In the first half of the twentieth century, he developed an exercise system aimed at strengthening the human mind and body. Pilates believed that mental and physical health are interrelated.
In his youth, he applied many physical education regimes in Germany and developed his own method from them. It has clear links to the physical culture of the late nineteenth century, such as the use of special tools, and claims that exercise can improve health. It is also related to the tradition of "corrective exercise" or "medical gymnastics" as Pehr Henrik Ling puts it.
Pilates said that the inspiration for his method came to him during the First World War when he was held in the Knockaloe concentration camp on the Isle of Man. He developed his method by working on fellow intern students there for four years.

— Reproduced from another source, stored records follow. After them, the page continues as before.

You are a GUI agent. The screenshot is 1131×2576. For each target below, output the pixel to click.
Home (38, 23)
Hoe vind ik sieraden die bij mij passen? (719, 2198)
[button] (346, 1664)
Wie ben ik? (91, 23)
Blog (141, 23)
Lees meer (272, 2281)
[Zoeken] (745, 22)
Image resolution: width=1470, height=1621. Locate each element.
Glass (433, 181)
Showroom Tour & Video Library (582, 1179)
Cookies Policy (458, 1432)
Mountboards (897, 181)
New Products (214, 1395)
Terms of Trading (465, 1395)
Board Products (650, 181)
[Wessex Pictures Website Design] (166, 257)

Joseph Pilates accompanied his method with various equipment using the term "apparatus". Each apparatus is designed to help accelerate the process of stretching, strengthening, body alignment and increased core strength that begins with mat work. The Reformer, today's best known and most popular device, was originally called Universal Reformer and aptly called "reforming the body universally." He eventually designed other devices, including Pilates, Cadillac, Wunda Chair, High "Electric" Chair, Spine Trimmer, Ladder Barrel, and Pedi-Pole. 
Pilates published two books on the training method: Your Health: A Corrective Exercise System That Revolutionized the Whole Physical Education Field in 1934 and Return to Life with Control in 1945.